Witnesses included Sandra Joyce, vice president of Google Threat Intelligence at Google, Chris Meserole, executive director of the Frontier Model Forum, Jack Cable, chief executive officer and co-founder of Corridor Security, and Matthew Guariglia, senior policy analyst at the Electronic Frontier Foundation. Together, the witnesses represented perspectives from threat intelligence, frontier AI governance, cybersecurity research, and digital rights policy.
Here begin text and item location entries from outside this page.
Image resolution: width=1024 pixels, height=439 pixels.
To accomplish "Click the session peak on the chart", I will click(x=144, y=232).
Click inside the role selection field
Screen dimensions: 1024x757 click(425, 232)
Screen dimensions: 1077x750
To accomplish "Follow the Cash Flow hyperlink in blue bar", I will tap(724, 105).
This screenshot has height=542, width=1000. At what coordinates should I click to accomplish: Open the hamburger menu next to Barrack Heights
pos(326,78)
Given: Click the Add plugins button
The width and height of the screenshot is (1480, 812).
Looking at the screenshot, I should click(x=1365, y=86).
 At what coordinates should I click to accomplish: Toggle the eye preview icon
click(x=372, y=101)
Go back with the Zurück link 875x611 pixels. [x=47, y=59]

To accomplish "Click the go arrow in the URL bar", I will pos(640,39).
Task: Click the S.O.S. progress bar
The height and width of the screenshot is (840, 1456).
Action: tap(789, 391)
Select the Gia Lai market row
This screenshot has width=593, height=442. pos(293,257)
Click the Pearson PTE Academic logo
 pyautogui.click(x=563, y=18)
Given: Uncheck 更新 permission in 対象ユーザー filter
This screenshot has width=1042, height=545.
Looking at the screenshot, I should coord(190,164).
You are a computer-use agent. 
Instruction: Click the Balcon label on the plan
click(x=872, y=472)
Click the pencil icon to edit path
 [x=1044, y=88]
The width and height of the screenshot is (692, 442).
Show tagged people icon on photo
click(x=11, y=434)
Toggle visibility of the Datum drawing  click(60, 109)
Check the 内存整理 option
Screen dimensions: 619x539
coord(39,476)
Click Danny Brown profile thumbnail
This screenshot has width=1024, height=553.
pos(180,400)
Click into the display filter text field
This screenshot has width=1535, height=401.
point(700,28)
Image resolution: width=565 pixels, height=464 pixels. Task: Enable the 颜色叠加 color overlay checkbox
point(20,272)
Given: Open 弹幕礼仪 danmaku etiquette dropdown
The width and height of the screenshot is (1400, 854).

In his opening statement, Andy Ogles, a Tennessee Republican and Subcommittee chairman, detailed “examining how artificial intelligence is changing the foundations of cybersecurity and the security of our critical infrastructure. This Committee has taken these threats and risks seriously for months. We have held roundtables, hearings, and briefings with the leading AI laboratories and cyber companies in the country, and we have opened a joint investigation with the Select Committee on China into the proliferation of Chinese AI models.”
Held after President Donald Trump signed an executive order last week directing the Secretaries of the Treasury, Homeland Security, and War to develop a classified benchmarking process for advanced AI cyber capabilities and design a voluntary framework for early government access to covered frontier models.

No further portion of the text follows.